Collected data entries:
○ ○ ○ ○
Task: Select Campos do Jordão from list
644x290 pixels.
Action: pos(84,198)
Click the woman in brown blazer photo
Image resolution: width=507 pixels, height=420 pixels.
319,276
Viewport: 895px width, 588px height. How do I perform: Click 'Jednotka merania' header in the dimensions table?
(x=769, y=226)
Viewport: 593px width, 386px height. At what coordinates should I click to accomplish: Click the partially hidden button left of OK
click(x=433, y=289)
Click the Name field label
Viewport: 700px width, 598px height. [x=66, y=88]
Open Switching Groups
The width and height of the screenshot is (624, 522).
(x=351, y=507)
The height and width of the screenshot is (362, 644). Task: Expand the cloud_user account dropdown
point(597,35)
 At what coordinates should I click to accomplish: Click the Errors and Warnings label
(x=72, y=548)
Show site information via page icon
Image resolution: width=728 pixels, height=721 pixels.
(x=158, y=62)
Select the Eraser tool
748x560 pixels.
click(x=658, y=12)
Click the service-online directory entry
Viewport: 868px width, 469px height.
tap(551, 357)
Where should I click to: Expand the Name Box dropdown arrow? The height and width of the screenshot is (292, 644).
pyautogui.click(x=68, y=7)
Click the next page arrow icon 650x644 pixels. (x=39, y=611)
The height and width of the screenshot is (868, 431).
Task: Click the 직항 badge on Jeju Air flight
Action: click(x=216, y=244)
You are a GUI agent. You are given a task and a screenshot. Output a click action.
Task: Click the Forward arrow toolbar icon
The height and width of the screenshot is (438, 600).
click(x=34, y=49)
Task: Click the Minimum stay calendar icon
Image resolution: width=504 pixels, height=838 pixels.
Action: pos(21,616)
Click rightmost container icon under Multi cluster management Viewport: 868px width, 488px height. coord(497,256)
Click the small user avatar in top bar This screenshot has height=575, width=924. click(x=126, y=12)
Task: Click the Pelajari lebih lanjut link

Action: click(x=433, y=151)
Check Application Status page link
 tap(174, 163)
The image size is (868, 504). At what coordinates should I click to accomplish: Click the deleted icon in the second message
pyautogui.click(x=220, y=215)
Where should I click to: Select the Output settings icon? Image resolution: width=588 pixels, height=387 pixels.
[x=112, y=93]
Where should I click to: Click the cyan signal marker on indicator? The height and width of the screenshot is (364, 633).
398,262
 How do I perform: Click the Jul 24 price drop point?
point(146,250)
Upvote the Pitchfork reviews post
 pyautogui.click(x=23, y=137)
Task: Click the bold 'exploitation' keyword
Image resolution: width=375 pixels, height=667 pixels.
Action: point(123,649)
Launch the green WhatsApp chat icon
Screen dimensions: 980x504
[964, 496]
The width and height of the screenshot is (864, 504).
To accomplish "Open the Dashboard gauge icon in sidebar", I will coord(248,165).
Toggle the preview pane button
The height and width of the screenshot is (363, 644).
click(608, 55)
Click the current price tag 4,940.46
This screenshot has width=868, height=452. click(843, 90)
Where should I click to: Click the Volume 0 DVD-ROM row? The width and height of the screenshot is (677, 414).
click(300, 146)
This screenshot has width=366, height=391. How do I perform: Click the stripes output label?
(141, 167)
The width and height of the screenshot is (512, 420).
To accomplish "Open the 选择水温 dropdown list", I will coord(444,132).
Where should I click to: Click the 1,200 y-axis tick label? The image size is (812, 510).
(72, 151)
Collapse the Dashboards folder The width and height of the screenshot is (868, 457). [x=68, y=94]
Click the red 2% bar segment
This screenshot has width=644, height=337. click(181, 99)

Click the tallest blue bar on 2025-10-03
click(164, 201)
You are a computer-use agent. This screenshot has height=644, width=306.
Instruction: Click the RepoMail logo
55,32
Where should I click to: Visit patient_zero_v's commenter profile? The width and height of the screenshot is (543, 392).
○ ○ ○ ○
Each line above is to be set down again verbatim.

Task: Select Campos do Jordão from list
644x290 pixels.
Action: pos(84,198)
Click the woman in brown blazer photo
Image resolution: width=507 pixels, height=420 pixels.
319,276
Viewport: 895px width, 588px height. How do I perform: Click 'Jednotka merania' header in the dimensions table?
(x=769, y=226)
Viewport: 593px width, 386px height. At what coordinates should I click to accomplish: Click the partially hidden button left of OK
click(x=433, y=289)
Click the Name field label
Viewport: 700px width, 598px height. [x=66, y=88]
Open Switching Groups
The width and height of the screenshot is (624, 522).
(x=351, y=507)
The height and width of the screenshot is (362, 644). Task: Expand the cloud_user account dropdown
point(597,35)
 At what coordinates should I click to accomplish: Click the Errors and Warnings label
(x=72, y=548)
Show site information via page icon
Image resolution: width=728 pixels, height=721 pixels.
(x=158, y=62)
Select the Eraser tool
748x560 pixels.
click(x=658, y=12)
Click the service-online directory entry
Viewport: 868px width, 469px height.
tap(551, 357)
Where should I click to: Expand the Name Box dropdown arrow? The height and width of the screenshot is (292, 644).
pyautogui.click(x=68, y=7)
Click the next page arrow icon 650x644 pixels. (x=39, y=611)
The height and width of the screenshot is (868, 431).
Task: Click the 직항 badge on Jeju Air flight
Action: click(x=216, y=244)
You are a GUI agent. You are given a task and a screenshot. Output a click action.
Task: Click the Forward arrow toolbar icon
The height and width of the screenshot is (438, 600).
click(x=34, y=49)
Task: Click the Minimum stay calendar icon
Image resolution: width=504 pixels, height=838 pixels.
Action: pos(21,616)
Click rightmost container icon under Multi cluster management Viewport: 868px width, 488px height. coord(497,256)
Click the small user avatar in top bar This screenshot has height=575, width=924. click(x=126, y=12)
Task: Click the Pelajari lebih lanjut link

Action: click(x=433, y=151)
Check Application Status page link
 tap(174, 163)
The image size is (868, 504). At what coordinates should I click to accomplish: Click the deleted icon in the second message
pyautogui.click(x=220, y=215)
Where should I click to: Select the Output settings icon? Image resolution: width=588 pixels, height=387 pixels.
[x=112, y=93]
Where should I click to: Click the cyan signal marker on indicator? The height and width of the screenshot is (364, 633).
398,262
 How do I perform: Click the Jul 24 price drop point?
point(146,250)
Upvote the Pitchfork reviews post
 pyautogui.click(x=23, y=137)
Task: Click the bold 'exploitation' keyword
Image resolution: width=375 pixels, height=667 pixels.
Action: point(123,649)
Launch the green WhatsApp chat icon
Screen dimensions: 980x504
[964, 496]
The width and height of the screenshot is (864, 504).
To accomplish "Open the Dashboard gauge icon in sidebar", I will coord(248,165).
Toggle the preview pane button
The height and width of the screenshot is (363, 644).
click(608, 55)
Click the current price tag 4,940.46
This screenshot has width=868, height=452. click(843, 90)
Where should I click to: Click the Volume 0 DVD-ROM row? The width and height of the screenshot is (677, 414).
click(300, 146)
This screenshot has width=366, height=391. How do I perform: Click the stripes output label?
(141, 167)
The width and height of the screenshot is (512, 420).
To accomplish "Open the 选择水温 dropdown list", I will coord(444,132).
Where should I click to: Click the 1,200 y-axis tick label? The image size is (812, 510).
(72, 151)
Collapse the Dashboards folder The width and height of the screenshot is (868, 457). [x=68, y=94]
Click the red 2% bar segment
This screenshot has width=644, height=337. click(181, 99)

Click the tallest blue bar on 2025-10-03
click(164, 201)
You are a computer-use agent. This screenshot has height=644, width=306.
Instruction: Click the RepoMail logo
55,32
Where should I click to: Visit patient_zero_v's commenter profile? The width and height of the screenshot is (543, 392).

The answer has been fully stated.